[Xapian-discuss] Search performance issues and profiling/debugging

Wed Oct 24 17:14:22 BST 2007

 Hi..

Alex:
Undoubtedly, XenSource is the cause of the OProfile problem. We looked 
into a patch for that, but there is one only for version 3 and we are 
using version 4. (and, yes, we are using the "official" XenSource one).
As for the disks, each of the 6 disks is defined as an lvm, where one is 
allocated with 80Gb for system/log and the other 5 and allocated fully 
(465GB of the 465.5GB) to the databases. Each two databases sit on the 
same disk. No other instance (since none exist) or Dom0 is using the 5 
disks of the databases.

Hope that clarifies the disk mapping.

James:
While anything we put on the server complicates things a bit, xen is not 
really the issue here I believe. If the problem was Xen related, why 
would a scheduling problem effect "no recip" in such a consistent way, 
even after compacting the databases and moving them around? If Xapian 
used DMA, undocumented interrupts or something else out of the ordinary, 
I understand why it would be something to look into first, but what 
makes you think that Xen in the mix can explain the variation in 
estimates, the strange performance issues with specific queries only, 
and other strange things we see?
We will certainly try to profile things, even test without Xen if we 
can't profile on it. Again, being the only VM instance running on that 
machine, there is little scheduling to do and no competition over IO and 
other resources. But even if there were, why would it be so constant on 
"no recip" search? Don't make too much sense unless we are missing 
something.

We indeed tested things well over 3 times. This is why I picked "no 
recip" as a search. It is constantly performing badly even when searched 
second of third time right after the first (see debug output).

Below are stats from 100 runs:

Chris:
We will try to test it without Xen as well later on. Keep in mind that 
to do so we will have to move aside 10 databases of 50GB, reinstall the 
machine and remove the database into place. We would do it first thing 
if we believed its Xen's issue, although if we can't profile things we 
might do this anyway (or test it on a different machine).

Olly: Sorry, we removed the old Database10 after compressing it. Since 
then we didn't see the seg fault. We will keep a close eye and contact 
you as soon as we see such error again.

Best regards,
Ron.

> [SUPPLIED MATERIAL]:

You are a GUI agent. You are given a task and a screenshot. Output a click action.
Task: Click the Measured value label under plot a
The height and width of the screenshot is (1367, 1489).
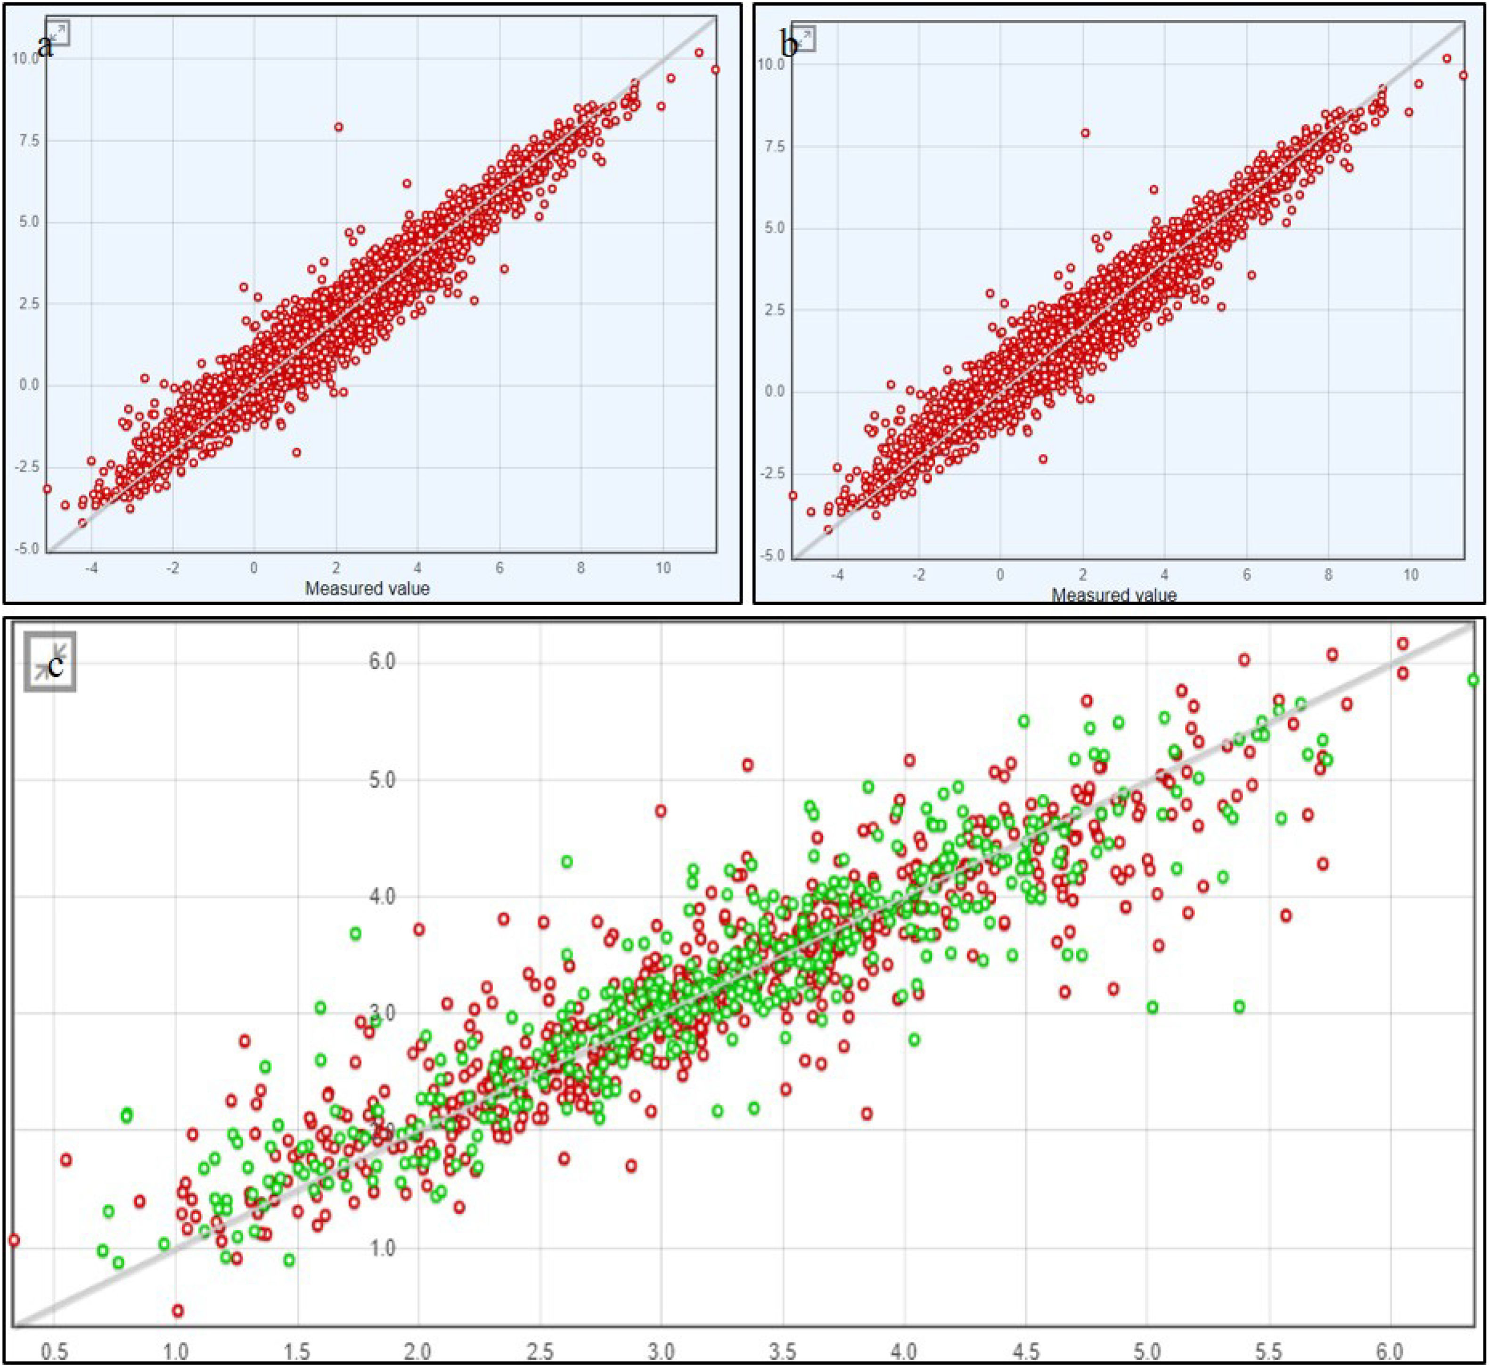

> [WHAT THE TASK ASKS]:
Return, word for word, the stretch of the Xapian search performance message from "Wed Oct 24 17:14:22" through "of the databases.".

> [CORRECT ANSWER]:
Wed Oct 24 17:14:22 BST 2007

 Hi..

Alex:
Undoubtedly, XenSource is the cause of the OProfile problem. We looked 
into a patch for that, but there is one only for version 3 and we are 
using version 4. (and, yes, we are using the "official" XenSource one).
As for the disks, each of the 6 disks is defined as an lvm, where one is 
allocated with 80Gb for system/log and the other 5 and allocated fully 
(465GB of the 465.5GB) to the databases. Each two databases sit on the 
same disk. No other instance (since none exist) or Dom0 is using the 5 
disks of the databases.